1933 Sinti und Roma werden verschärft diskriminiert, zunehmend entrechtet und aus dem gesellschaftlichen Leben ausgeschlossen. Es erfolgen erste Einweisungen in Konzentrationslager und ab 1934 Zwangssterilisationen. 1935 In vielen Städten des Deutschen Reiches werden Zwangslager eingerichtet. In Berlin werden Hunderte Menschen zwei Wochen vor der Eröffnung der Olympischen
Spiele 1936 in ein solches Lager im Stadtteil Marzahn eingewiesen. Die Lager dienen der Konzentration, Festsetzung und Erfassung, der Isolierung sowie der
Rekrutierung zur Zwangsarbeit.

22. September 1933 Errichtung der Reichskulturkammer als berufsständischer Zwangsorganisation unter Leitung von Goebbels. Der „rassisch“ begründete Ausschluss aus einer der Kammern, etwa der Reichsmusikkammer oder der Reichsfilmkammer, bedeutet auch für zahlreiche Sinti und Roma Berufsverbot.

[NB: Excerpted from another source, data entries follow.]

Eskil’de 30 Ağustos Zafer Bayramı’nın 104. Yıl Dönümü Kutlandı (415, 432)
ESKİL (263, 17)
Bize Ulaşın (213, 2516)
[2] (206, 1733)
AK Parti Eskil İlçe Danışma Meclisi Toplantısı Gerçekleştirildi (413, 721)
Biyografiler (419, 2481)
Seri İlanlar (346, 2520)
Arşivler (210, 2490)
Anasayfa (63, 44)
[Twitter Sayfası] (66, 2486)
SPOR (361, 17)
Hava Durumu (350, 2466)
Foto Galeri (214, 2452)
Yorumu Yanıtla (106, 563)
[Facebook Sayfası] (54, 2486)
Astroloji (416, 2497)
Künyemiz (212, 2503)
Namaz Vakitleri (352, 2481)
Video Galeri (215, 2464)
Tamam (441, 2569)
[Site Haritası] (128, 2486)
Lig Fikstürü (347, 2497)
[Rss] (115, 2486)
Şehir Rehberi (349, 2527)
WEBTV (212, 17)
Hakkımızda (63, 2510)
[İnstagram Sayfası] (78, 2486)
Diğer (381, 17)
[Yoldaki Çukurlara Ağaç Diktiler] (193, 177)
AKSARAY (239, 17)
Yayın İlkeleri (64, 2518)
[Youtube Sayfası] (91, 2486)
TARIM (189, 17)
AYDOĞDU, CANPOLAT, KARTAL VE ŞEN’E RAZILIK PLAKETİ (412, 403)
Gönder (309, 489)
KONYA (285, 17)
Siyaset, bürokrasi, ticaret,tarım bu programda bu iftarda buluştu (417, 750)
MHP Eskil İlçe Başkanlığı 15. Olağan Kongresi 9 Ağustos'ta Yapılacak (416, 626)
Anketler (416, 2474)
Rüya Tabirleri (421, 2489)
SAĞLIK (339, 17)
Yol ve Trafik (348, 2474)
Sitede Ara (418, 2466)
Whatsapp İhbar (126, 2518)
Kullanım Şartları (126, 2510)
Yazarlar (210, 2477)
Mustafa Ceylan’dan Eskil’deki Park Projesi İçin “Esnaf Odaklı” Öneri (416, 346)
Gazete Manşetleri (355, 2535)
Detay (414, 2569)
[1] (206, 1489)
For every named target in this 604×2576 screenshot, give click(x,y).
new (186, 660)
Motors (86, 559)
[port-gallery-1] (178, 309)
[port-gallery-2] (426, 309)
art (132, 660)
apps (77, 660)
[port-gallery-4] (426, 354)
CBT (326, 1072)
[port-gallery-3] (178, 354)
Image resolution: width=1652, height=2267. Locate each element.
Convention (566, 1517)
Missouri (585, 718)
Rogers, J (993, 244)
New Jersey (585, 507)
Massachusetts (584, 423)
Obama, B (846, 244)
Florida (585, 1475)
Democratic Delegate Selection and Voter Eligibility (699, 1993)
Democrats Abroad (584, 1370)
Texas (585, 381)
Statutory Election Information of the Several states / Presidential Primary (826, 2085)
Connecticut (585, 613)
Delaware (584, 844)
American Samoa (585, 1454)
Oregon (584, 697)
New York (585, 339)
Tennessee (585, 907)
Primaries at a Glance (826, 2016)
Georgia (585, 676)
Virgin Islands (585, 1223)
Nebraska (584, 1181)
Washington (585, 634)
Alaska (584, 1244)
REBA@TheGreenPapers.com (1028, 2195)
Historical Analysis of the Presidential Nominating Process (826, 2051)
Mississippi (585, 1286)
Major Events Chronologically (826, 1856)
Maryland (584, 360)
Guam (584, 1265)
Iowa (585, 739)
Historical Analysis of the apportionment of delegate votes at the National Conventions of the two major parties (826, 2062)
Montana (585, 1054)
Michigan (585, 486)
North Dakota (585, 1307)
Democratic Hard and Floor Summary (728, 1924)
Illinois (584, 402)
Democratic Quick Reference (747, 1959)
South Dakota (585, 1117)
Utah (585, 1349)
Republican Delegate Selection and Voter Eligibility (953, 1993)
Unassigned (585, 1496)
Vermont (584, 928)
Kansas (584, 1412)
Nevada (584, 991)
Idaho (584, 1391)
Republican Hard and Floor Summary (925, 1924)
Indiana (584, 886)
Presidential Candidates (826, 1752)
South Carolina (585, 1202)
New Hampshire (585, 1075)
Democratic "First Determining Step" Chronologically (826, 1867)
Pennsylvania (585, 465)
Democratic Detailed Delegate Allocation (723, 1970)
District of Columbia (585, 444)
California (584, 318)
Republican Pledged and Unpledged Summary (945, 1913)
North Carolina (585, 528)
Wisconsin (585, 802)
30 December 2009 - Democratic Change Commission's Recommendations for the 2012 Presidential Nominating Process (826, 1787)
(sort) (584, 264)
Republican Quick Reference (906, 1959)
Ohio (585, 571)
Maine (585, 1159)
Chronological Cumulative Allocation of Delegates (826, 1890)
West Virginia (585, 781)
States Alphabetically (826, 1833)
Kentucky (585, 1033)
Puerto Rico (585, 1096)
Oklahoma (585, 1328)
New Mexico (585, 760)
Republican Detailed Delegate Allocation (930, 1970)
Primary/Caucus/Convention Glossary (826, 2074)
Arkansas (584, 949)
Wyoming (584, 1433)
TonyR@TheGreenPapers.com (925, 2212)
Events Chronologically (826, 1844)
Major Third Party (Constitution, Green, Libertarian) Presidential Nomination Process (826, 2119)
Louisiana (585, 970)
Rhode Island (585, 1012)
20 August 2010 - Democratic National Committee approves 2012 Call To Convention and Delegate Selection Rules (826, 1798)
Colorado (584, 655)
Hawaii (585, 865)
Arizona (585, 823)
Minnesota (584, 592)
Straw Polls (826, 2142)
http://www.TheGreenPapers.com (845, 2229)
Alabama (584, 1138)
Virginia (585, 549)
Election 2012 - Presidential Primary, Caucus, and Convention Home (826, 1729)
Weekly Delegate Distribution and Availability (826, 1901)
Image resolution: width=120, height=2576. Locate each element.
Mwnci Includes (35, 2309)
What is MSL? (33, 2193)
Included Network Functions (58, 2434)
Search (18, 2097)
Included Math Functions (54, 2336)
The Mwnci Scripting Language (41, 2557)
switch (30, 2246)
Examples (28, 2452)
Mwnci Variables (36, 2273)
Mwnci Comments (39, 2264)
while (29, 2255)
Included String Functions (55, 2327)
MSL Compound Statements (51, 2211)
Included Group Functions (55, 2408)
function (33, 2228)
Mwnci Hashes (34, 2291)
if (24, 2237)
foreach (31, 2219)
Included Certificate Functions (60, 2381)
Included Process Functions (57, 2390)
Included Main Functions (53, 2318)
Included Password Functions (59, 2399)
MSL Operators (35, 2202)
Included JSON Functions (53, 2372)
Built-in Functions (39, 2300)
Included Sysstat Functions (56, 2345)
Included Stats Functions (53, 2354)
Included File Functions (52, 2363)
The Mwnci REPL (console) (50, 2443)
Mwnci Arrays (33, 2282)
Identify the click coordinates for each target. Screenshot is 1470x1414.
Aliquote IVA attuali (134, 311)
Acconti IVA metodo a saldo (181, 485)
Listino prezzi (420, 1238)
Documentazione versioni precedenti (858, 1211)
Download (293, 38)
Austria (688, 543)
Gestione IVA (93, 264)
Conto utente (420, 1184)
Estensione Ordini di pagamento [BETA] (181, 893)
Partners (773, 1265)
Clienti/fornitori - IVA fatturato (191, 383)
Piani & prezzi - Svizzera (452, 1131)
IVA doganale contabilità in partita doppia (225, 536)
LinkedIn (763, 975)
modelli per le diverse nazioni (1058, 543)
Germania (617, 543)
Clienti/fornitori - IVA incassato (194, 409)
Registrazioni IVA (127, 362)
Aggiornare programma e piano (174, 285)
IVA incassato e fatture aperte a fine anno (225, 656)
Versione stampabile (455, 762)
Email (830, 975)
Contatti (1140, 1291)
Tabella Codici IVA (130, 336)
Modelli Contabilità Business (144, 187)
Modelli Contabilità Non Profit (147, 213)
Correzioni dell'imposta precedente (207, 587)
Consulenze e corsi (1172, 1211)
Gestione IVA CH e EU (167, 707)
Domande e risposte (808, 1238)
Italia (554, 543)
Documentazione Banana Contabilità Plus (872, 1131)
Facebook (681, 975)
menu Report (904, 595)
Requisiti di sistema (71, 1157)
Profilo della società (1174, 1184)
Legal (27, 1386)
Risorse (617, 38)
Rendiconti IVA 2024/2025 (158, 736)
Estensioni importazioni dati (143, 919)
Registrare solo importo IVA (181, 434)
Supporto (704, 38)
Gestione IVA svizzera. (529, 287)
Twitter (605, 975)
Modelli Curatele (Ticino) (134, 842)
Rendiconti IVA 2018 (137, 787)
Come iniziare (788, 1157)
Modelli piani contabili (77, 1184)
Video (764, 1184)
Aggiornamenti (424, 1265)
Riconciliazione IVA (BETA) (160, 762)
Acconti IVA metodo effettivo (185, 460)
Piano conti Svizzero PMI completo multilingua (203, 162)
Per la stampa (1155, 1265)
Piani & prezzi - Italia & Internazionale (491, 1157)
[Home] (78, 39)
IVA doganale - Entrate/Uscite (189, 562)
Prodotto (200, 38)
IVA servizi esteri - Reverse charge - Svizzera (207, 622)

15. September 1935 Verkündung der „Nürnberger Rassengesetze“. Sinti und Roma werden ebenso wie Juden zu Bürgern mit eingeschränkten Rechten herabgestuft, Verbindungen zwischen Sinti und Roma und „Deutschblütigen“ verboten. Reichsinnenminister Frick verfügt hierzu am 3. Januar 1936: „Zu den artfremden Rassen gehören […] in Europa außer den Juden regelmäßig nur die Zigeuner.“

16. Juli 1936 Zwei Wochen vor Eröffnung der Olympischen Spiele werden Hunderte Berliner Sinti und Roma in ein KZ-ähnliches Zwangslager in Berlin-Marzahn eingewiesen. Ab Mitte der Dreißigerjahre richten zahlreiche weitere Städte solche Lager ein. Durch eine Vielzahl von Sonderbestimmungen werden Sinti und Roma schrittweise entrechtet und aus nahezu allen Bereichen des öffentlichen Lebens ausgegrenzt.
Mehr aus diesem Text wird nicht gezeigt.